▶ **PROBLEM STATEMENT**
List all lines of the data that include the string "every".

[Stored dataset items]
________

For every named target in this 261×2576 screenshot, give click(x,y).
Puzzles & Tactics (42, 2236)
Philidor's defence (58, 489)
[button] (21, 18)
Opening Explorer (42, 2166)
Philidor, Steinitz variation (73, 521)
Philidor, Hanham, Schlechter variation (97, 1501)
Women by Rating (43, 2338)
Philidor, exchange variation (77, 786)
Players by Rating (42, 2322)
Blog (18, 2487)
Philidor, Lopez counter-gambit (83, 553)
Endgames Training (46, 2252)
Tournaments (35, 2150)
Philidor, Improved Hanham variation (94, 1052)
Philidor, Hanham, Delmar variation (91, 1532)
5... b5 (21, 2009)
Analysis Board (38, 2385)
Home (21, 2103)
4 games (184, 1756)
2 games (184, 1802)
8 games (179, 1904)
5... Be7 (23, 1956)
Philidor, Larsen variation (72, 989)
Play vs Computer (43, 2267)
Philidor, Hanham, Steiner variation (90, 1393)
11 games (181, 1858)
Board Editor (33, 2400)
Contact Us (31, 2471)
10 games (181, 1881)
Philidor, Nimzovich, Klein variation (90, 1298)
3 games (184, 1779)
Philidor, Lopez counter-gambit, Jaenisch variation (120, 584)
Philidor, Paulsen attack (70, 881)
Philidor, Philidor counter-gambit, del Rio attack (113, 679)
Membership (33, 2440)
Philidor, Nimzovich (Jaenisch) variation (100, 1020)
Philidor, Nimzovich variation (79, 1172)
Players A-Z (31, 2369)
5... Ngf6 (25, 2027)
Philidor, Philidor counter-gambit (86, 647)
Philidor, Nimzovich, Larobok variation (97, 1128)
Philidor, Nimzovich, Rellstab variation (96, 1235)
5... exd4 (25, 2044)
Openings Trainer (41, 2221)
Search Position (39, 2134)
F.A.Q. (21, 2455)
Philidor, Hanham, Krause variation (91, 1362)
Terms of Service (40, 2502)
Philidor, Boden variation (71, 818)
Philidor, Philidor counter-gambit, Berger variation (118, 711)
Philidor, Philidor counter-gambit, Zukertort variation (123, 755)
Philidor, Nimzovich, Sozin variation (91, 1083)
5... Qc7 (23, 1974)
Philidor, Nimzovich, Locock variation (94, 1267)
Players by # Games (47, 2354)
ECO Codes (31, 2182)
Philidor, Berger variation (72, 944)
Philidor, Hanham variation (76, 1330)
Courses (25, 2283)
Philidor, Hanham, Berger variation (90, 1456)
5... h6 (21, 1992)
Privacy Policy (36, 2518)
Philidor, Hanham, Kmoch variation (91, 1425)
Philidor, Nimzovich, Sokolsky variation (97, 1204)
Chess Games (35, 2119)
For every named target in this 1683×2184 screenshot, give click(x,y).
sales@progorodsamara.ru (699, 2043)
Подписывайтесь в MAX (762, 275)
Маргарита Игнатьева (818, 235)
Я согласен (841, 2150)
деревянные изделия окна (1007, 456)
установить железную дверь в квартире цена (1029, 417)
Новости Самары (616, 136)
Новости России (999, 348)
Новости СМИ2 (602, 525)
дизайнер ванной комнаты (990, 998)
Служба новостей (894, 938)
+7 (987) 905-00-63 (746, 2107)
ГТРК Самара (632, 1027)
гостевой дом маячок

________

▶ **RESULT FOR THIS TASK**
For every named target in this 261×2576 screenshot, give click(x,y).
For every named target in this 1683×2184 screenshot, give click(x,y).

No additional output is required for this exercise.